ELISA protocols vary by subtypes, but share basis
There are five types of ELISA, thus, about ELISA protocol, a few differences exist amid indirect ELISA protocol, direct ELISA protocol, sandwich ELISA protocol, competitive ELISA protocol and ELISPOT protocol. However, the main ELISA principle and lots of procedures are the same. General ELISA protocol includes plate preparation, assay procedure and calculation of results.
(ELISA Protocol) Plate Preparation
1.Dilute the capture antibody to the working concentration in CBS. Immediately coat a 96-well microplate with 100μL per well of the diluted capture antibody. Seal the plate and incubate overnight at 4℃.
2.Aspirate each well and wash with at least 300μl wash buffer, repeating the process two times for a total of three washes. Complete removal of liquid at each step is essential for good performance. After the last wash, remove any remaining wash buffer by inverting the plate and blotting it against clean paper towels.
3.Block plates by adding 300 μL of blocking buffer to each well. Incubate at room temperature for a minimum of 1 hour.
4.Repeat the aspiration/wash as in step 2. The plates are now ready for sample addition.
(ELISA Protocol) Assay Procedure
1.Add 100 μL of sample or standards in sample dilution buffer per well. Seal the plate and incubate 2 hours at room temperature.
2.Repeat the aspiration/wash as in step 2 of plate preparation.
3.Add 100 μL of the detection antibody, diluted in antibody dilution buffer, to each well. Seal the plate and incubate 1 hour at room temperature.
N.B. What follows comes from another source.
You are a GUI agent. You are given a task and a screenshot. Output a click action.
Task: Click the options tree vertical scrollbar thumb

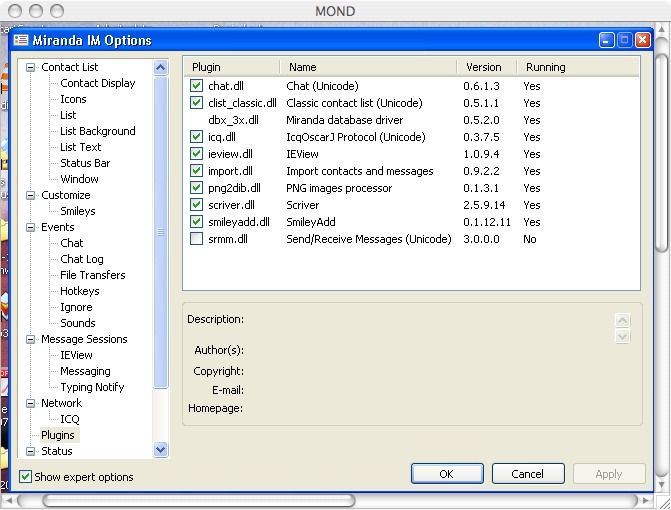point(161,232)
4.Repeat the aspiration/wash as in step 2 of plate preparation.
5.Add 200 μL of substrate solution to each well. Incubate for 20 minutes at room temperature ( if substrate solution is not as requested, the incubation time should be optimized ). Avoid placing the plate in direct light.
6.Add 50 μL of stop solution to each well. Gently tap the plate to ensure thorough mixing.
7.Determine the optical density of each well immediately, using a microplate reader set to 450 nm.
(ELISA Protocol) Calculation of Results
1.Calculate the mean absorbance for each set of duplicate standards, controls and samples. Subtract the mean zero standard absorbance from each.
2.Construct a standard curve by plotting the mean absorbance for each standard on the y-axis against the concentration on the x-axis and draw a best fit curve through the points on the graph.
3.To determine the concentration of the unknowns, find the unknowns’ mean absorbance value on the y-axis and draw a horizontal line to the standard curve. At the point of intersection, draw a vertical line to the x-axis and read the concentration. If samples have been diluted, the concentration read from the standard curve must be multiplied by the dilution factor.
4.Alternatively, computer-based curve-fitting statistical software may also be employed to calculate the concentration of the sample.